The authors also briefly discuss prompt engineering, which is the process of designing and optimizing prompts to effectively guide LLMs in generating accurate and coherent responses. Prompts can vary from one simple instruction to many documents retrieved by a search system, allowing users to elicit a variety of behaviors without the need to modify the parameters of LLM. In general, more complex tasks typically require more sophisticated prompts. Figure 4 below shows a concrete task example of clinical trial matching, where a simple prompt that merely describes the patient and lists the clinical trial criteria (shown in Fig. 4e) might not work well. As such, prompt engineering and fine-tuning methods should be used.

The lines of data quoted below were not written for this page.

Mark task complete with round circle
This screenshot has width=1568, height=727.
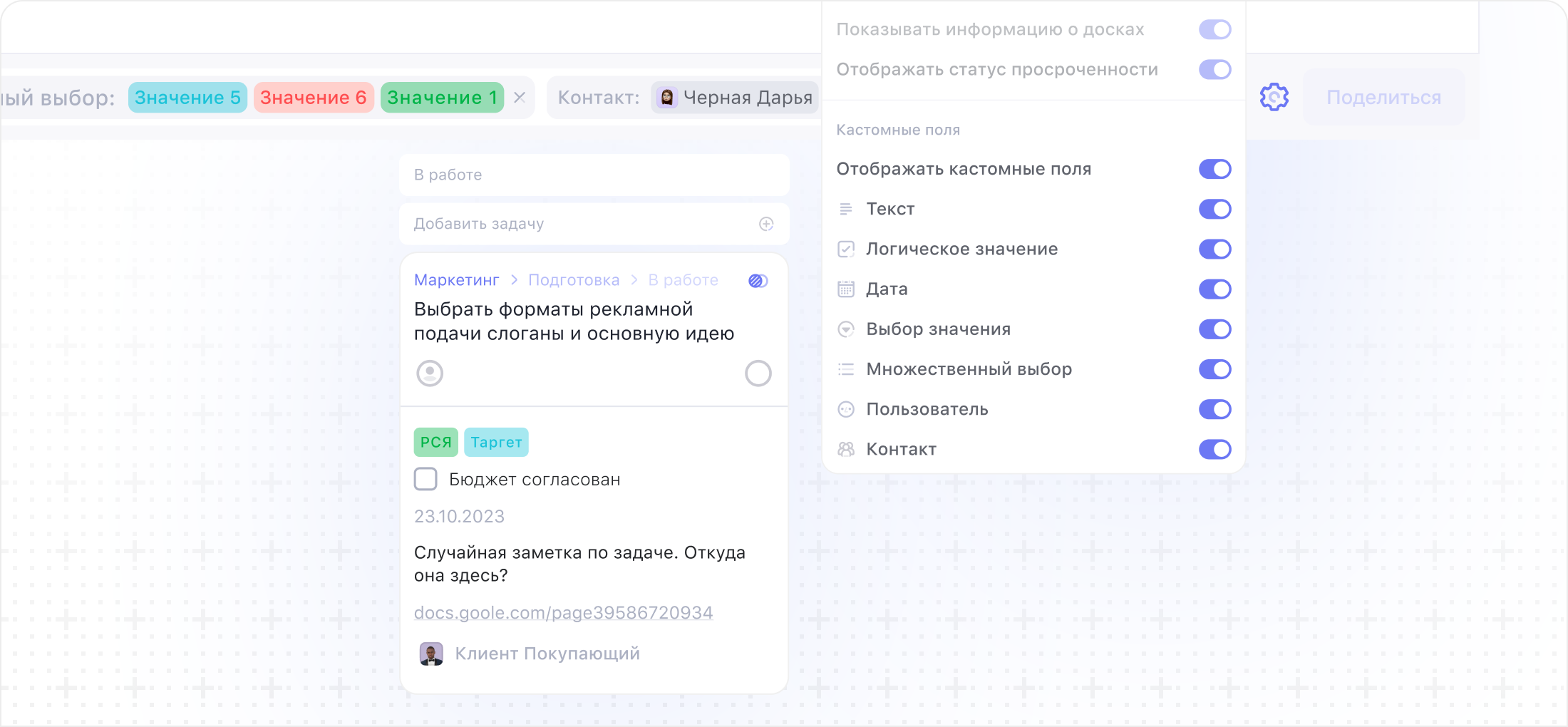pyautogui.click(x=758, y=373)
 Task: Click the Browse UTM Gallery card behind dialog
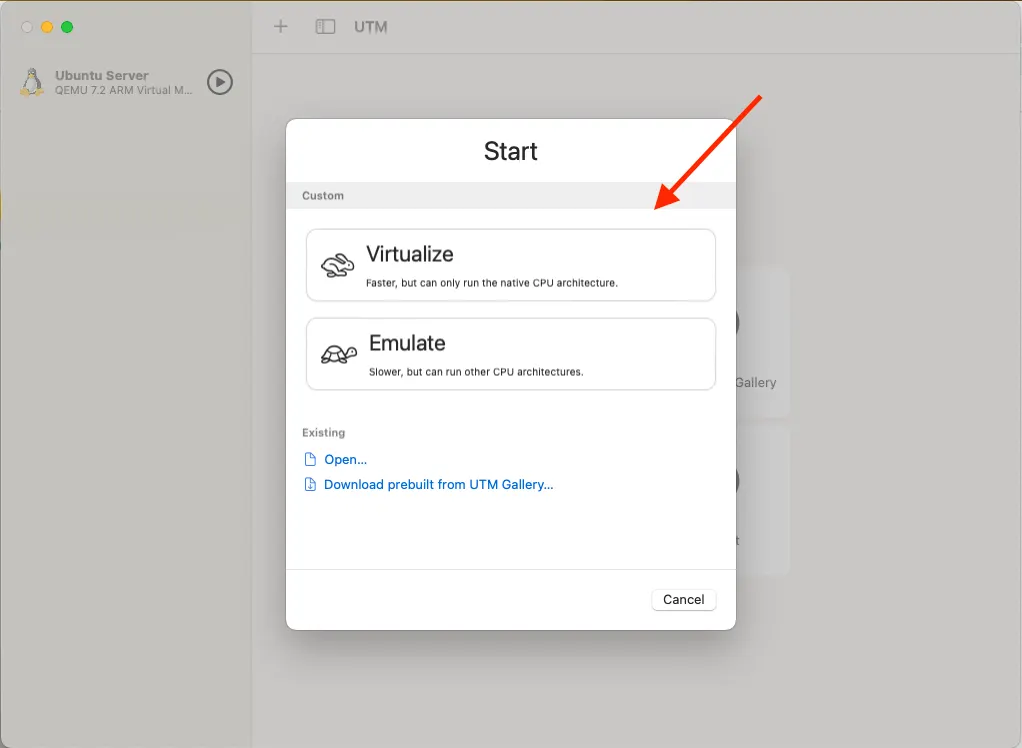click(x=757, y=345)

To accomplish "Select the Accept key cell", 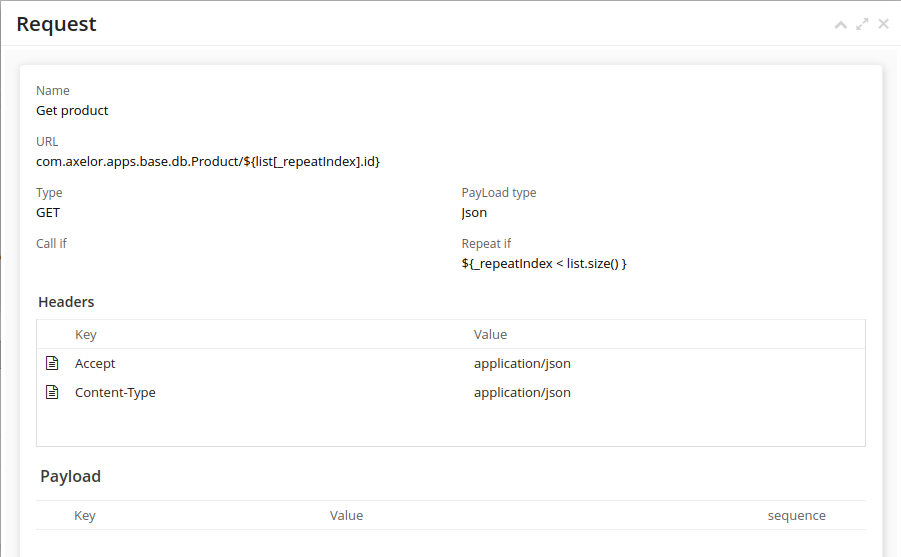I will (95, 364).
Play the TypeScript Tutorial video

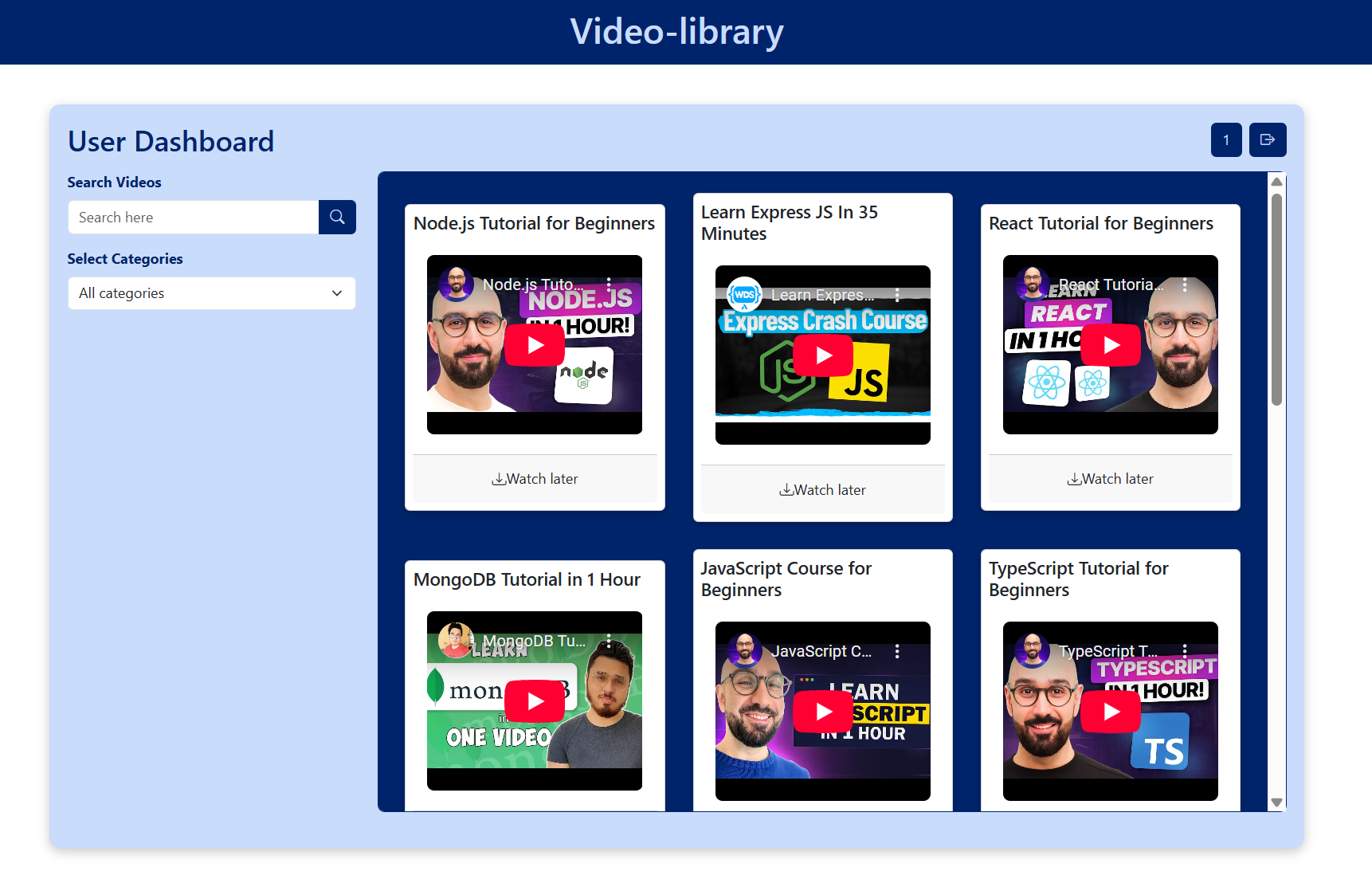(x=1111, y=712)
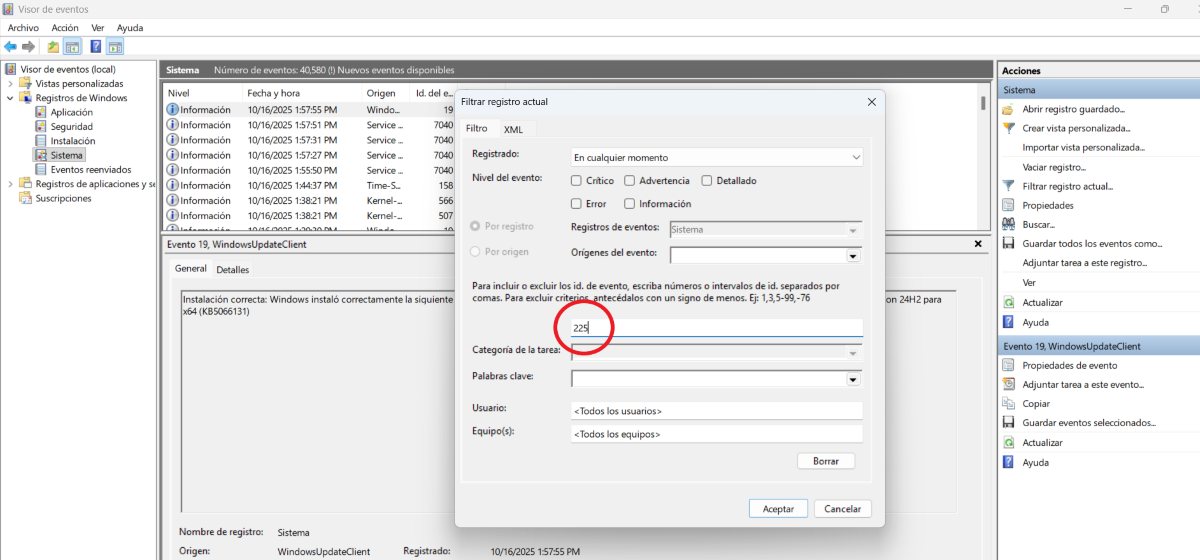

In closing, I thought the paper was a good read for folks looking to gain an introduction to LLMs, terminologies like prompt engineering, measurement science of LLMs pertaining to medical applications, and in general, an accessible look into what LLMs might be able to achieve in medicine, and also what some of the pitfalls are. However, the article is not useful to anyone looking to gain more advanced insights. It serves a valuable role in the literature (it bills itself, ultimately, as only a primer after all) and it’s a good review. But I had hoped for a more in-depth and extensive treatment, written at an accessible level.